Nikhil Kurele (left) and Harshit Rathore, co-founders of Nocca RoboticsAnirudha Karmarkar for Forbes India
The Covid-19 outbreak has brought untold miseries to many businesses, but the healthtech landscape has grown through it, devising ingenious mechanisms and technologies to fight the public health crisis. According to DataLabs by Inc42+’s ‘India’s Healthtech Landscape In A Post-Covid-19 World Report 2020’, the size of the healthtech market in India is likely to touch $21 billion by 2025.
While the lockdowns restricted the availability of raw materials, broke the supply chain, and made labour scarce, a number of healthtech startups augmented or revamped their existing resources to fight Covid-19. Take for instance, Telangana-based Marut Dronetech’s drones that were re-engineered to help with disinfection and surveillance across 19 districts in Telangana, or Bengaluru-based Invento Robotics
that launched two robots and also raised ₹2 crore in the process.
Forbes India looks at five such startups in a series. Today, we will look at Pune-based Nocca Robotics, which moved from cleantech to healthtech—making robots that clean solar panels to making ventilators.
Founded in 2017, Pune’s Nocca Robotics saw an opportunity to diversify during the pandemic. While moving from cleantech to healthtech—making robots that clean solar panels to making ventilators—was never a part of the plan, the lockdown forced IIT-Kanpur graduates Nikhil Kurele and Harshit Rathore to think of ways to survive.
“Our investors warned us the pandemic was here to stay and we should plan our cashflows for the next one year, and asked us to look for new opportunities,” Rathore says.
Around the same time, the director of IIT-Kanpur’s incubation centre contacted them with a list of items that would help the government fight Covid-19. After mulling over some ideas, they decided to make ventilators. “Our first concept for the ventilator was created overnight. We took it to a some doctors to further develop the idea.” says Kurele, “We decided to focus on getting the product right, even if it meant a delay in getting to the market.”
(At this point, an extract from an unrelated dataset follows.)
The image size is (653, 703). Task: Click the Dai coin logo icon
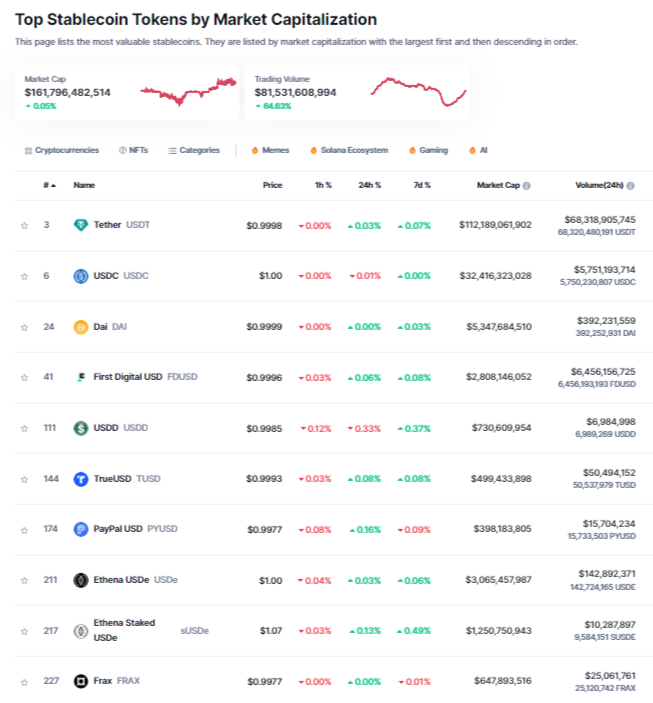(x=81, y=327)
The commercial production for their ventilator—Noccarc V310—started around mid-July. “Even now, after all the validation and certification we have, we ensure every ventilator is tested at least 24 hours before it reaches the market,” says Kurele. Their facility, which was earlier used to make solar panel-cleaning robots, is now used entirely to make ventilators. “Our production capacity is 1,000 units per month. We are getting orders mostly from private hospitals or CSR wings of companies who wish to donate ventilators,” says Rathore.
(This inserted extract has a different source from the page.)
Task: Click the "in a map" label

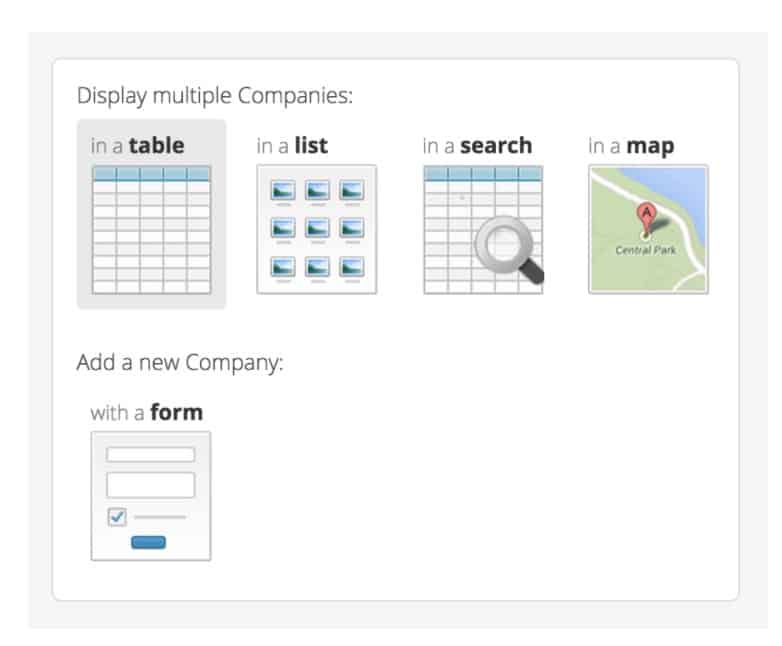Action: [631, 146]
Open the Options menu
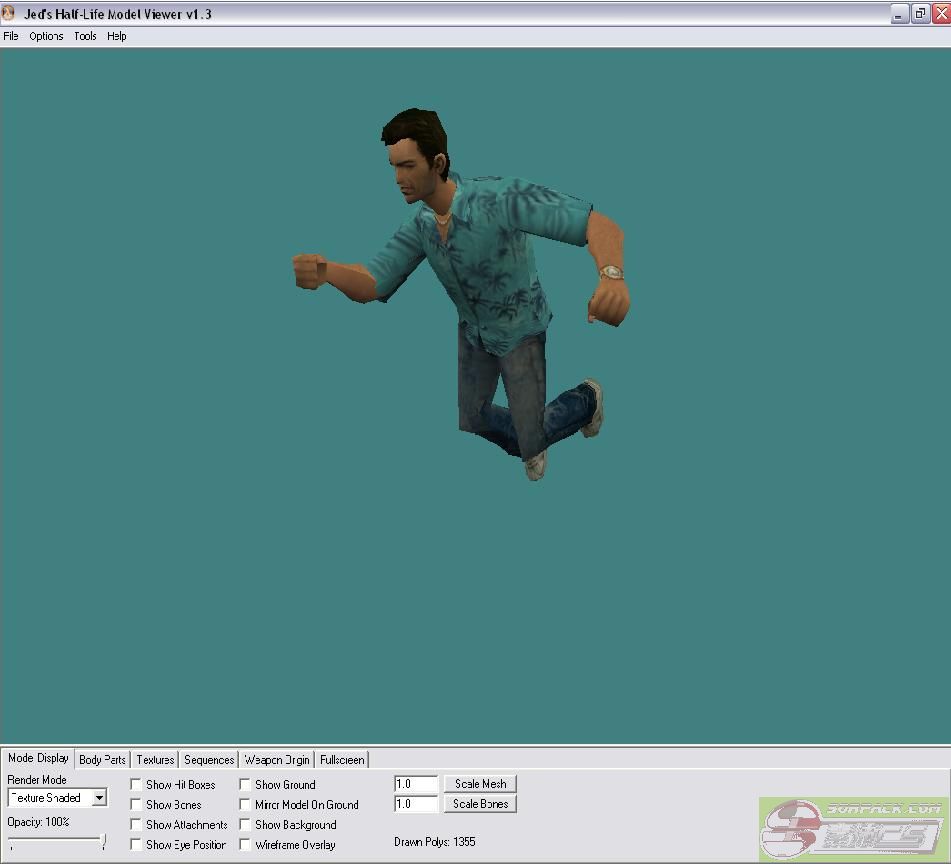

The startup has received a total funding of $1.9 million so far, with most of it coming from Indian Angel Network Fund, and the rest from IIT-Kanpur and other angel investors. “After the pivot in our technology, we have seen a lot more interest in funding in the last couple of months,” says Kurele.
Along with funding, the company is also growing in revenue and team strength. From a team of 19, they now have 55 people. “Since we halted commercial sales last year for research, we clocked in less than ₹1 crore. This year we are hoping to make ₹20 crore,” says Rathore.
Seeing the rise in demand for high-flow oxygen therapy for moderately critical Covid-19 patients, Nocca has launched a low-cost High Flow Nasal Cannula (HFNC) device. “A lot of hospitals cannot afford ventilators now, we have seen a lot of demand for HFNCs from them,” says Rathore, adding that the existing ICU ventilator V310 also includes the HFNC function. The approximate cost for the Noccarc V310 ventilator is ₹4 lakh.
Now with things opening up, Nocca plans to restart and scale up operations for its cleaning robots. But at the same time, they wish to continue in the health care space. “We are looking for a bigger factory space, where we can simultaneously produce ventilators and the robots,” says Kurele.